DIAGRAM is thrilled to announce that we will be hosting our third annual code sprint. While we typically hold the sprint in conjunction with the CSUN conference in San Diego, we will be bringing this event to our very own San Francisco Bay Area in June 2018. As part of the planning process we are asking our community members to provide suggestions for new product developments, enhancements to existing tools, technology gaps, or day-to-day challenges relating to STEM education for students with disabilities. Please share your ideas via this brief survey prior to March 9th and stay tuned for more details.

Focus Groups at CSUN – come try our new tool and see what the hype is about

2018 February 28
by Sue-Ann Ma
  1. Will you be at CSUN this year?
  2. Do you work with students who struggle with mathematics?
  3. Do any of your students have a disability, especially a disability that is not considered a visual impairment (e.g., cognitive disability, autism, dysgraphia, physical disability)?

If you answered yes to all three questions, we would love to get your thoughts about our new Benetech Math Editor (still in development)! Please share your background and availability at the conference using this form.

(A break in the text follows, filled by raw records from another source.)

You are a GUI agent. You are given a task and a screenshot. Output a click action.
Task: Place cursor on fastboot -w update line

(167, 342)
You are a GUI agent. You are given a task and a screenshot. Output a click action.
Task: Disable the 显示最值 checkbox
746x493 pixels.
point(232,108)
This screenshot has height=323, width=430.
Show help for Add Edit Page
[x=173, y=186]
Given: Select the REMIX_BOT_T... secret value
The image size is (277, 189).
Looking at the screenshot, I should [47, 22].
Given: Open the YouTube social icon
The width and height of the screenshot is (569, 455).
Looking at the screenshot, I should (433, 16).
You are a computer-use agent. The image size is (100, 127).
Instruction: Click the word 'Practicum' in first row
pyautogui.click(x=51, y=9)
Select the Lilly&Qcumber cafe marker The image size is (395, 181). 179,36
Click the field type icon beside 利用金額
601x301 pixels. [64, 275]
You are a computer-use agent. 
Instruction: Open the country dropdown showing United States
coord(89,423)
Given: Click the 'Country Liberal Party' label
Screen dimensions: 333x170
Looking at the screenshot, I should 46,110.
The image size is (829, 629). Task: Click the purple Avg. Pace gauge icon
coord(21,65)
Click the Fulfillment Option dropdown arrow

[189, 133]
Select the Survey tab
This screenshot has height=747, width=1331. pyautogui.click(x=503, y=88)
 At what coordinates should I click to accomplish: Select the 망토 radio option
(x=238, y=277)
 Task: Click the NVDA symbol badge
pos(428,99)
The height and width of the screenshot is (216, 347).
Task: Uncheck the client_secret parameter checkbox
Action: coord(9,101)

Introducing: Accessible PEEP and the Big Wide World!

2018 February 28
by Amaya Webster

PEEP is the main character of an animated television program teaching science and math to early learners (3-5 years old). Set in and around a pond, a bush, and a tin can, the show follows a newly hatched chicken named PEEP, and his friends Chirp and Quack (a robin and a duck), on their daily adventures. Surrounding them is a large urban park — a place of great wonder and mystery they are eager to explore — a place they call “the big wide world.”

Each half-hour episode contains two stories that highlight specific science concepts, plus two live-action shorts presenting real kids playing and experimenting with these concepts in their own big wide worlds.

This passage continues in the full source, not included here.